At the heart of movement media making is the shared belief that people under the boot of white supremacist, imperialist violence should have the room and opportunity to share their stories. It is these communities, who are central to our reporting, that have been most clear about the stakes of such violence and what must be done to combat it. Whether it is Hamas and the armed Palestinian struggle against israeli apartheid, Haitians and Puerto Ricans and the ongoing fight against american imperialism, or the long history of black and Indigenous struggles for freedom in the imperial core, we are clear that these battles serve as blueprints for shared struggle and we must report on them without cease.

The current social and political economy is rife with corruption, despair, and a refusal to acknowledge that america has held true to the values that are fundamental to its existence: white supremacy and whiteness will discipline and punish anyone it has Othered.
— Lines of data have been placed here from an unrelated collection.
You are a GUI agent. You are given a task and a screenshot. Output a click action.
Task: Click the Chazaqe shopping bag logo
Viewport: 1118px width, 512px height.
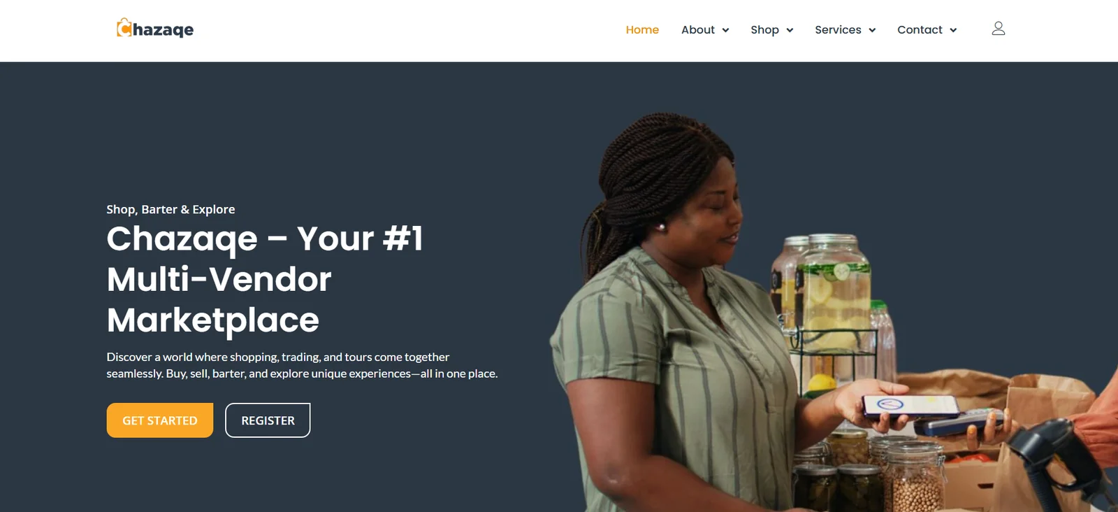155,28
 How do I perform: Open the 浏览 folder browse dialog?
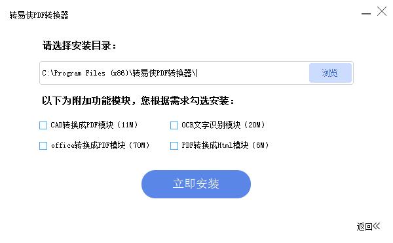click(330, 73)
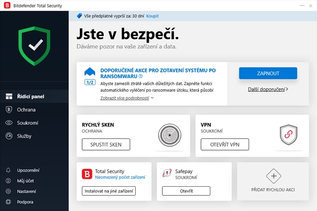Click the ZAPNOUT button

pyautogui.click(x=268, y=73)
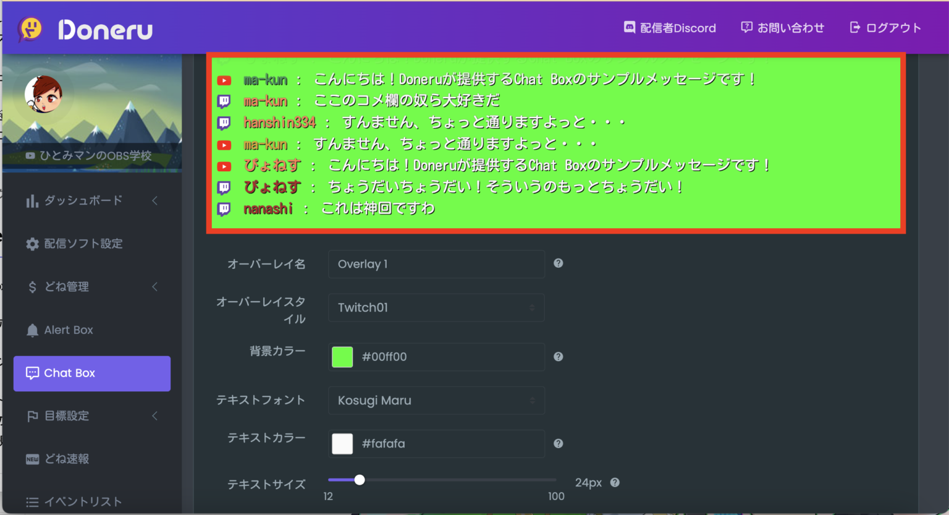Click the Chat Box speech bubble icon
The height and width of the screenshot is (515, 949).
[32, 373]
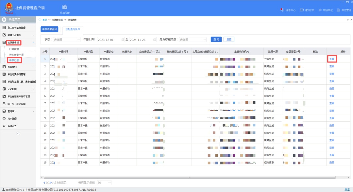Click 查看 link in row 5
The image size is (353, 192).
[331, 89]
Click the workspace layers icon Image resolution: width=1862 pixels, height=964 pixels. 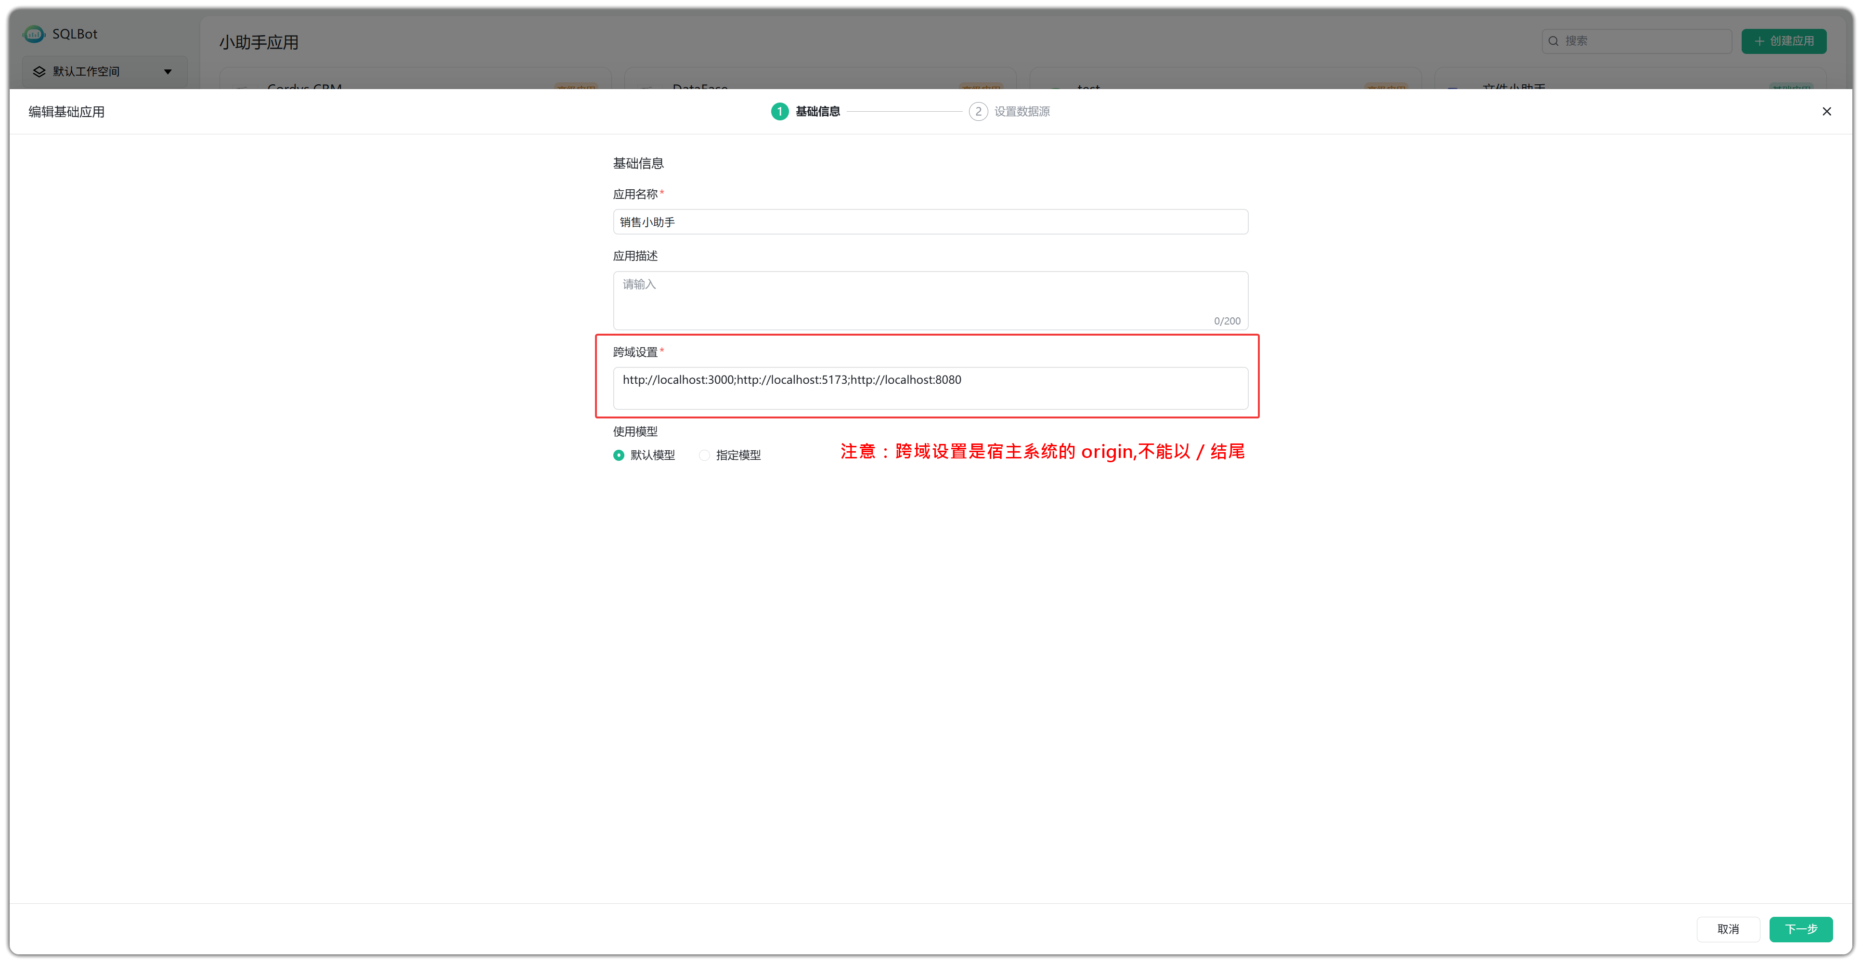pyautogui.click(x=39, y=72)

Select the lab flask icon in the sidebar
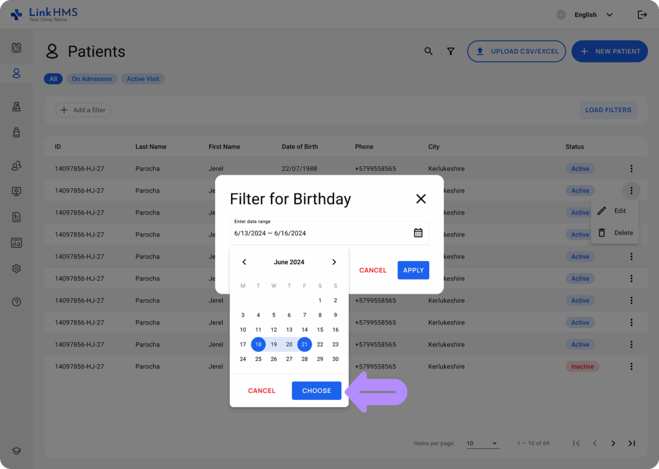(16, 106)

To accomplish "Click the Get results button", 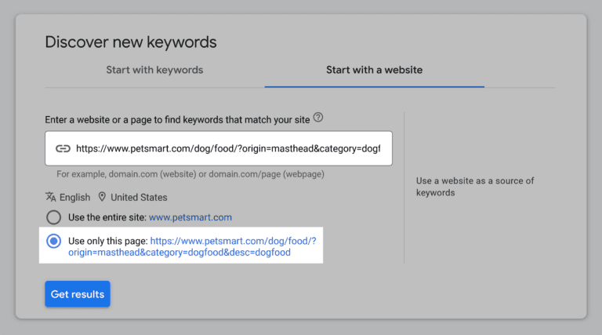I will click(x=78, y=294).
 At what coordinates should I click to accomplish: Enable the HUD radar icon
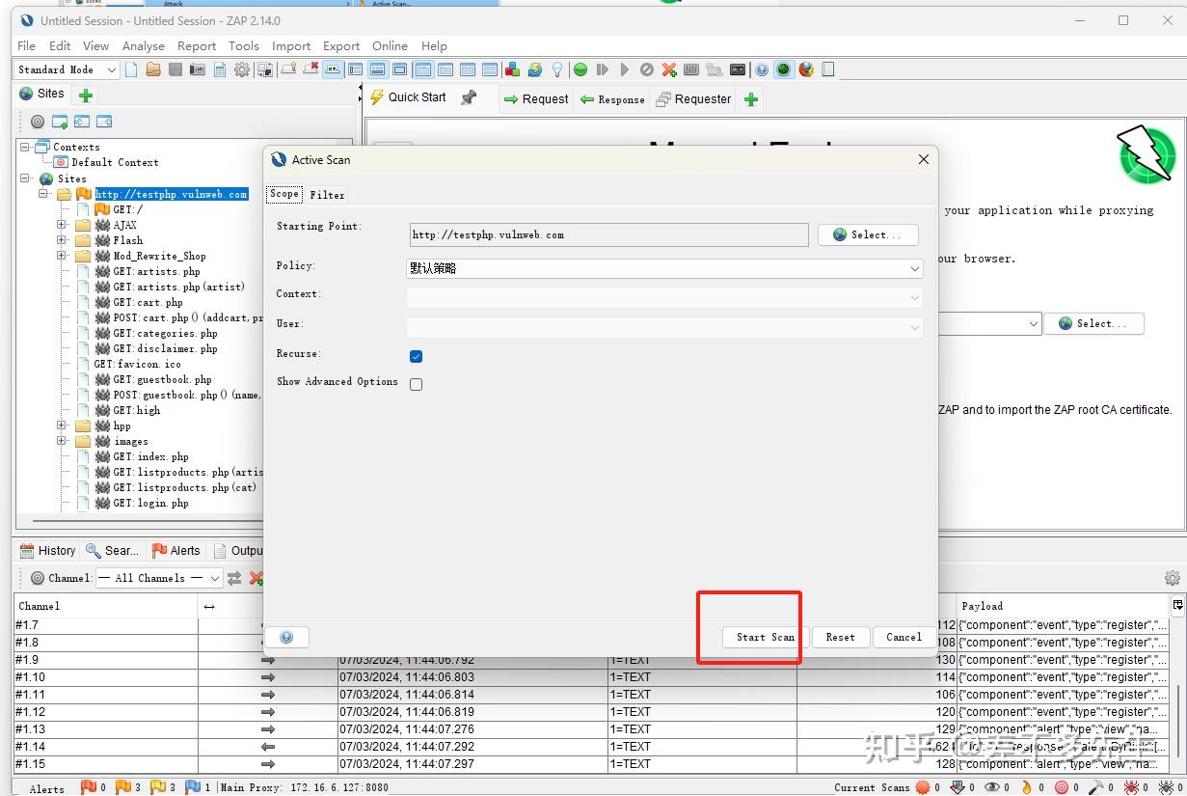[x=783, y=69]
It must govern the actions, lives (and deaths) of every body in and outside its direct path. As such, we must commit to telling the stories of the communities pushed to the margins in every way—beyond every election.

Da’Shaun Harrison is a trans theorist and Southern-born and bred abolitionist in Atlanta, Georgia. They are the author of Belly of the Beast: The Politics of Anti-Fatness as Anti-Blackness, which won the 2022 Lambda Literary Award for Transgender Nonfiction and several other media/literary honors. As an editor, movement media and narrative strategist, and storyteller, Harrison uses their extensive history as a community organizer—which began in 2014 during their first year at Morehouse College—to frame their political thought and cultural criticism. Through the lens of what Harrison calls “Black Fat Studies,” they lecture on blackness, fatness, gender, and their intersections. Harrison currently serves as Editor-at-Large at Scalawag Magazine, is a co-host of the podcast “Unsolicited: Fatties Talk Back,” and one third of the video podcast “In The Middle.” Between the years 2019 and 2021, Harrison served as Associate Editor—and later as Managing Editor—of Wear Your Voice Magazine.